THE OFFER AND WITHDRAWAL RIGHTS WILL EXPIRE AT 12:00 MIDNIGHT, NEW YORK CITY TIME, ON JANUARY 22, 2001, UNLESS THE OFFER IS EXTENDED.


December 21, 2000

To Brokers, Dealers, Commercial Banks,
Trust Companies and Other Nominees:

    We have been engaged by EN Acquisition Corp. (the "Purchaser"), a Delaware corporation and a direct wholly-owned subsidiary of Best Buy Co., Inc., a Minnesota corporation ("Best Buy"), to act as Information Agent in connection with the Purchaser's offer to purchase for cash all of the outstanding shares of common stock, par value $0.01 per share (the "Shares"), of Musicland Stores Corporation, a Delaware corporation ("Musicland"), at a purchase price of $12.55 per Share, net to the seller in cash, without interest thereon, upon the terms and subject to the conditions set forth in the Offer to Purchase, dated December 21, 2000, and in the related Letter of Transmittal (which, together with any supplements or amendments, collectively constitute the "Offer") enclosed herewith. Holders of Shares whose certificates evidencing such Shares are not immediately available or who cannot deliver their Share certificates and all other required documents to Wells Fargo Bank Minnesota, N.A. (the "Depositary") on or prior to the Expiration Date (as defined in the Offer to Purchase), or who cannot complete the procedures for book-entry transfer on a timely basis, must tender their Shares according to the guaranteed delivery procedures set forth in Section 3 of the Offer to Purchase.

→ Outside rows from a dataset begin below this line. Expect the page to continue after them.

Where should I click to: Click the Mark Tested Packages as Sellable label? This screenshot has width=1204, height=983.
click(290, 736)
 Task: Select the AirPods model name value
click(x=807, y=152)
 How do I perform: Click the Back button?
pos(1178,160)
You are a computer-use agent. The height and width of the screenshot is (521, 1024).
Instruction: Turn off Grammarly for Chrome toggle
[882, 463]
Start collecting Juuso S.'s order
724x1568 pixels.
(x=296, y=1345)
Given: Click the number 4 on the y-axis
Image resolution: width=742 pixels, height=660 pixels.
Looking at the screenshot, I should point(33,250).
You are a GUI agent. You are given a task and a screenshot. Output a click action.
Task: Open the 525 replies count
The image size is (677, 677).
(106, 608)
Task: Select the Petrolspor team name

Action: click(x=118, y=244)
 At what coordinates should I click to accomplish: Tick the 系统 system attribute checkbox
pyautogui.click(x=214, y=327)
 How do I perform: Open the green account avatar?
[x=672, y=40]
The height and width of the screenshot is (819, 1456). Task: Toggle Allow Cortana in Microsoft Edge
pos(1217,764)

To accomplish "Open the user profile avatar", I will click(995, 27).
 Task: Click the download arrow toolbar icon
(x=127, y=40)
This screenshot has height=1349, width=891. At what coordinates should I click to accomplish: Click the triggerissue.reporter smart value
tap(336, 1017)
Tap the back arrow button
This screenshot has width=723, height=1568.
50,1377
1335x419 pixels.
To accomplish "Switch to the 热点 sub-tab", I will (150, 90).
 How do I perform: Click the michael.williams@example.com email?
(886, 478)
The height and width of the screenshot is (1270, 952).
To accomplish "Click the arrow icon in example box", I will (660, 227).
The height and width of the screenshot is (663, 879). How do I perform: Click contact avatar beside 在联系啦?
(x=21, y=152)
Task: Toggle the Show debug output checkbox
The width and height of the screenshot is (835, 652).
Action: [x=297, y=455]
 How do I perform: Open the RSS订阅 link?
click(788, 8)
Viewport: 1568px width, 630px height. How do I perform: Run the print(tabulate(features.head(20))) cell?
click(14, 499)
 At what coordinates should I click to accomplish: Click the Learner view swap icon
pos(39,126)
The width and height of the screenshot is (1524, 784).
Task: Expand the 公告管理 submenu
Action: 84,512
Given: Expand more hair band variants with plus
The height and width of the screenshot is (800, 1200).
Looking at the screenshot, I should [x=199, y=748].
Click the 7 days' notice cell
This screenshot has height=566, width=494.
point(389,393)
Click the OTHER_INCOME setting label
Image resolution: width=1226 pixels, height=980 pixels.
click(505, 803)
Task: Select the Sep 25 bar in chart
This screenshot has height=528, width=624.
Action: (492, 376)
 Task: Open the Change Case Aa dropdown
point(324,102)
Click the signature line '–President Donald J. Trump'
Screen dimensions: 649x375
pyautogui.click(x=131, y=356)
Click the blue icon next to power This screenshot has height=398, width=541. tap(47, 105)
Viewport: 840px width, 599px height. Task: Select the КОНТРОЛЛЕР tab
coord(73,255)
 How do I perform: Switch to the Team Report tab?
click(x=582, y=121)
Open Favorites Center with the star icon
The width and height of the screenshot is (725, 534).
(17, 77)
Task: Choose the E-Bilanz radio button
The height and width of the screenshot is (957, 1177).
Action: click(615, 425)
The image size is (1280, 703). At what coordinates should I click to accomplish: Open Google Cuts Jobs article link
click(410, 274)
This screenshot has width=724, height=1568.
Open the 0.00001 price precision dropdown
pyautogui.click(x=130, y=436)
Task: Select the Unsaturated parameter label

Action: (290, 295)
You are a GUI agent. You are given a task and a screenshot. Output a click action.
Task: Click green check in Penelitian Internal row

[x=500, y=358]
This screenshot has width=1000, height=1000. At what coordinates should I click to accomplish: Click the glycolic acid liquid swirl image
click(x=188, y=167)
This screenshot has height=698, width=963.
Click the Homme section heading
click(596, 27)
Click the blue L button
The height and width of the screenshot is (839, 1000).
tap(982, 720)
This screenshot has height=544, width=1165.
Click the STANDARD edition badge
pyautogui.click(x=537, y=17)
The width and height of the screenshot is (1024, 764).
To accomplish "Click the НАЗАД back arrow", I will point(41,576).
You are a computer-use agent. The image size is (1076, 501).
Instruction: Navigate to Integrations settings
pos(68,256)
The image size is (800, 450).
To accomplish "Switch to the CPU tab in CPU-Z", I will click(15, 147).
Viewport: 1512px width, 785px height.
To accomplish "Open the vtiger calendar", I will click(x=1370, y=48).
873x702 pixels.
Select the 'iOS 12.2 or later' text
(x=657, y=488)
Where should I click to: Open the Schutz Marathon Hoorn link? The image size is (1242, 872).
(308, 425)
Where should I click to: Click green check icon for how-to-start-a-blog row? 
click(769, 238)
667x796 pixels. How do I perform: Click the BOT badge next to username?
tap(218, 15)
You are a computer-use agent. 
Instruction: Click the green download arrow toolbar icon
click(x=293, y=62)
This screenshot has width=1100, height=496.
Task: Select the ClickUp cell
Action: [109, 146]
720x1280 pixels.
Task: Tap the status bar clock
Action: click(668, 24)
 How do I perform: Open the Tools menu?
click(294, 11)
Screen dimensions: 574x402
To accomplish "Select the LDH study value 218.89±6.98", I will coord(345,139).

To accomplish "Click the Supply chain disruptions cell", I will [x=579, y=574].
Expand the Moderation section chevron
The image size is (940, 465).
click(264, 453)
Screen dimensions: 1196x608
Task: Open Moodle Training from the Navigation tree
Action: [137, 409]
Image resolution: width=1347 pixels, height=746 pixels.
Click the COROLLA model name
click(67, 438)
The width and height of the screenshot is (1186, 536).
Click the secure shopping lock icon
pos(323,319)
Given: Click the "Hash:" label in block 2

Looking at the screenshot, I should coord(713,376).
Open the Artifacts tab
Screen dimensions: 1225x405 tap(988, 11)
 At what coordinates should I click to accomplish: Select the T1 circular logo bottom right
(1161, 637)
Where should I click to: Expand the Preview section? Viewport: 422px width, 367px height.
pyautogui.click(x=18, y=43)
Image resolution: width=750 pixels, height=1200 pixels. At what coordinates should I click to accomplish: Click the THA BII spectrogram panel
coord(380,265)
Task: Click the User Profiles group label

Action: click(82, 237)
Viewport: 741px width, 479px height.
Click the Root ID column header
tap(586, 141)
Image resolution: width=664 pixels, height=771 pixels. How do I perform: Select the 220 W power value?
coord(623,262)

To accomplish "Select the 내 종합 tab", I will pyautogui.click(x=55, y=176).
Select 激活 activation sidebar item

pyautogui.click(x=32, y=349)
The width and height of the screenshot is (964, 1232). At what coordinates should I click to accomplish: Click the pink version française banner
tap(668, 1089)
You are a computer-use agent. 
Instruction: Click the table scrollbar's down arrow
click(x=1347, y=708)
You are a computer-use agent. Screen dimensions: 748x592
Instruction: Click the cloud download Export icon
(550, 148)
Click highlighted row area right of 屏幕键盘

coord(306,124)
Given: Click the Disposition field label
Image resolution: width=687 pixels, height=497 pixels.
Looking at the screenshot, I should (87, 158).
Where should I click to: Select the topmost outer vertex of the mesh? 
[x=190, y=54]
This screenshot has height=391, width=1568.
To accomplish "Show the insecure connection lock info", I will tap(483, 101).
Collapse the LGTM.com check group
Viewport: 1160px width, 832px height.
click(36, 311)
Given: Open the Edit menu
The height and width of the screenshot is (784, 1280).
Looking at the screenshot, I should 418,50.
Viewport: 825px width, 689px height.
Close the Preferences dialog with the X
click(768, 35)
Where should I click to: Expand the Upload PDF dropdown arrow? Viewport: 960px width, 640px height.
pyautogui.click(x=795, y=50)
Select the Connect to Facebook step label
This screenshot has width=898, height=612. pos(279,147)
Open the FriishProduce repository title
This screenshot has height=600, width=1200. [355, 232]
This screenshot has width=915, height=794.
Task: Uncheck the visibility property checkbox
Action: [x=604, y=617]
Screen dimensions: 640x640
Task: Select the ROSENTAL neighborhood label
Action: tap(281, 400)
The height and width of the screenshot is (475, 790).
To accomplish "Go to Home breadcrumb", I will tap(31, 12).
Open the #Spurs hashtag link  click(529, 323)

    Please furnish copies of the enclosed materials to those of your clients for whose accounts you hold Shares registered in your name or in the name of your nominee.

    Enclosed herewith for your information and forwarding to your clients are copies of the following documents:

    1.  The Offer to Purchase, dated December 21, 2000.

    2.  A letter to stockholders of Musicland from Jack W. Eugster, Chairman and Chief Executive Officer, together with a Solicitation/Recommendation Statement on Schedule 14D-9 filed with the Securities and Exchange Commission by Musicland and mailed to the stockholders of Musicland.

    3.  The BLUE Letter of Transmittal to tender Shares for your use and for the information of your clients. Facsimile copies of a signed Letter of Transmittal may be used to tender Shares.

    4.  The GREY Notice of Guaranteed Delivery for Shares to be used to accept the Offer if Share Certificates are not immediately available, if such certificates and all other required documents cannot be delivered to the Depositary by the Expiration Date, or if the procedure for book-entry transfer cannot be completed by the Expiration Date.

    5.  A YELLOW printed form of letter which may be sent to your clients for whose accounts you hold Shares registered in your name or in the name of your nominee, with space provided for obtaining your clients' instructions with regard to the Offer.


    6.  Guidelines of the Internal Revenue Service for Certification of Taxpayer Identification Number on Substitute Form W-9.

    7.  A return envelope addressed to the Depositary.

    Your prompt action is requested. We urge you to contact your clients as promptly as possible. Please note that the Offer and withdrawal rights expire at 12:00 midnight, New York City time, on January 22, 2001, unless the Offer is extended.

    Please note the following:

    1.  The tender price is $12.55 per Share, net to the seller in cash, without interest.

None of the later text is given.